Have more African slaves transported to America from Angola and the Kongo Empire.
An explicitly anti-Slavery Pope leads to a heavily Catholic abolitionist movement, and many Catholics joining the Freedmen's Bureau as teachers?
One of the groups the Klu Klux Klan persecuted was Catholics, for example.
He might run into trouble with slave-owning Catholics in the US.
What does the origin has to do? They are catholic now, but in those times they were not. Regardless of origin, slaves tended to convert(or be forced to) to the religion of their masters.
What would it take for there to be a significant number of black Catholics, especially in the south? Bonus points if the Knights of Columbus or other fraternal RCC organizations unite to fight the Klan in secret.

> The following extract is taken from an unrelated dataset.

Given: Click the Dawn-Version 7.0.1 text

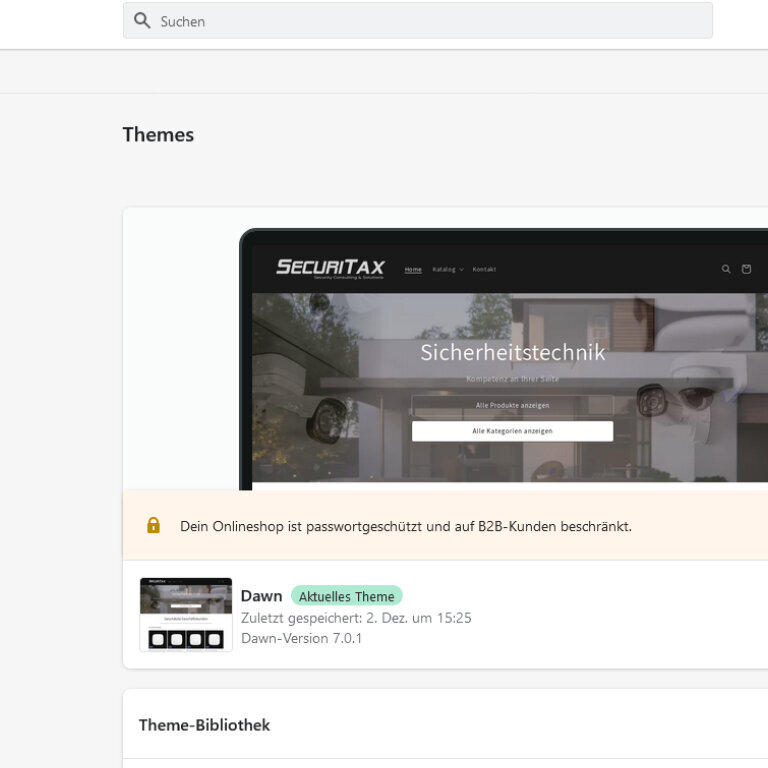Looking at the screenshot, I should tap(301, 638).
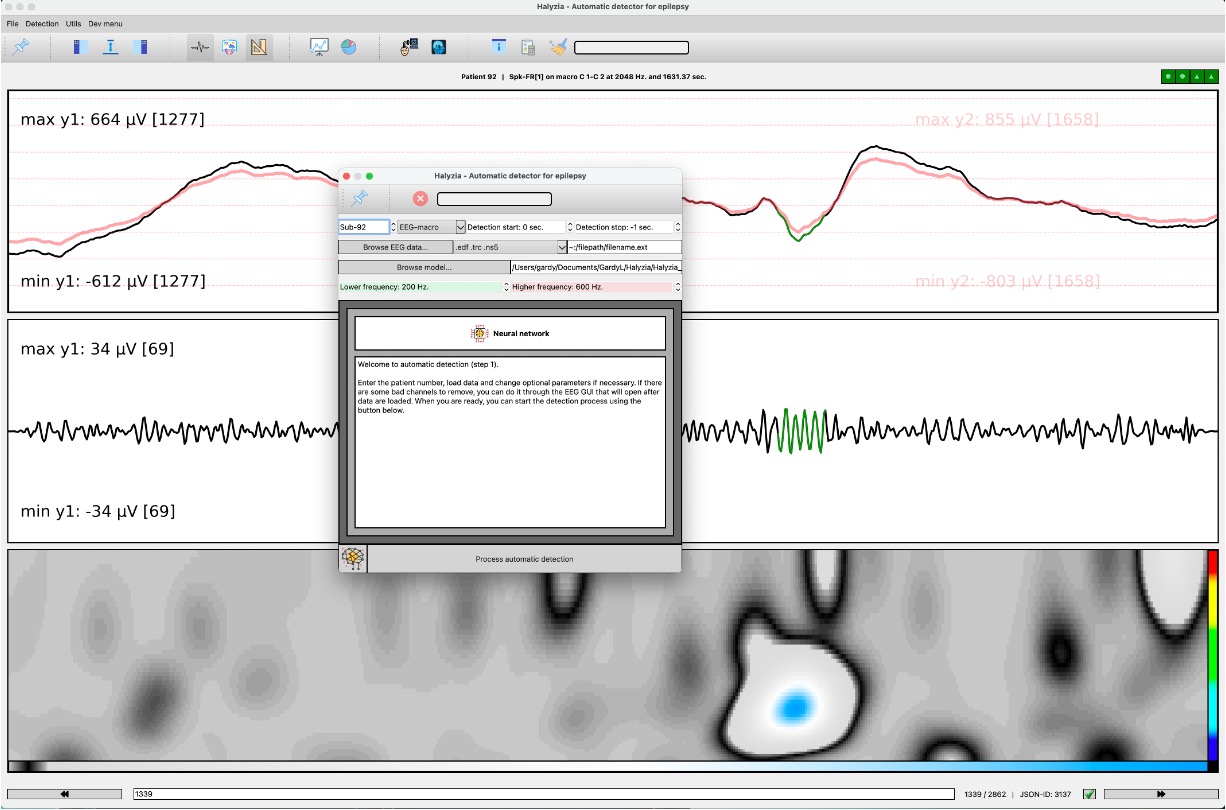Click the calculator clipboard icon
The height and width of the screenshot is (810, 1226).
point(528,47)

What would it take for there to be a significant number of black Catholics, especially in the south? Bonus points if the Knights of Columbus or other fraternal RCC organizations unite to fight the Klan in secret.
... ಠ_ಠ
Nzinga a Nkuwu, aka João I of Kongo, converted to Roman Catholicism in 1491, following contact by Portuguese explorer Diogo Cão. So complete was the totalitarianism of the Congolese empire at the time that at João's conversion the entire kingdom became de jure a Catholic state. This was expanded upon by further rulers; Afonso I (Nzinga Mbemba) attributed his victory at the capitol of M'banza-Kongo against his half-brother Mpanzu a Kitima thanks to divine intervention in the form of a vision of the Virgin Mary and Saint James. Following said event Alfonso devoted himself to spreading the Catholic faith throughout his kingdom, creating religious institutions, particularly schools, to spread Catholicism. Rui d'Aguir, the Portuguese royal chaplain sent to advice Alfonso, famously declared that the emperor knew more about the tenants of the Christian faith than d'Aguir himself did. Alfonso's own son Henrique was sent to Europe to study, becoming an ordained priest in 1518 and Bishop of Utica, returning to Kongo in the early 1520s to basically run Kongo's new church system. He died in 1531, as he was preparing to travel to Europe for the Council of Trent.
You don't need Europeans (whites) converting/aiding African slaves to make them Catholic. Many Africans were Christians of one flavor or another long before the first American colonies were settled.